Short task
Begin at the first line of the data and stop after the line that contains "Looking at the". Repeat those lines with "order" changed to "booking", leaving everything else unchanged.
--- Entries supplied ---
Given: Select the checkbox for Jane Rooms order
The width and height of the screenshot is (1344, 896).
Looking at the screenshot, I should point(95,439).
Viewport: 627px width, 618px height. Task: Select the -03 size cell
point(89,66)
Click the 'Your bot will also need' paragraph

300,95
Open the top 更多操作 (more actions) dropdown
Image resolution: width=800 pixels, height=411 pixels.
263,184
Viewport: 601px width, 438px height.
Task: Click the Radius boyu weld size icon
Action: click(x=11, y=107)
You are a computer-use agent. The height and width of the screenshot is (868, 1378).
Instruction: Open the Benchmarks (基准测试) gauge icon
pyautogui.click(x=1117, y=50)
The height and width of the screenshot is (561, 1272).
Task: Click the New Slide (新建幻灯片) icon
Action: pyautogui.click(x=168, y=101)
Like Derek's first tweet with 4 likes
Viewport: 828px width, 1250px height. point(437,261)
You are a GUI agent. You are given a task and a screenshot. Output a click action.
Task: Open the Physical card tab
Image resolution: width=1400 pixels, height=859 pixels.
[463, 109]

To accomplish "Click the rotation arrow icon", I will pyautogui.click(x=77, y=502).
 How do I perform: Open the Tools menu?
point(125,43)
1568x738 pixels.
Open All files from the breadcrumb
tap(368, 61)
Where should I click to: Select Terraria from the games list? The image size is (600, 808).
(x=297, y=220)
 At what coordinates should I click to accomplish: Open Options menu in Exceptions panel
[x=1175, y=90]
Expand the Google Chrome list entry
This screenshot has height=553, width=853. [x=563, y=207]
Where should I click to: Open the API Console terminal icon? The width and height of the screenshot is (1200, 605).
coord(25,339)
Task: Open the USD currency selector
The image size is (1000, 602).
---
Exercise response
Given: Select the checkbox for Jane Rooms booking
The width and height of the screenshot is (1344, 896).
Looking at the screenshot, I should point(95,439).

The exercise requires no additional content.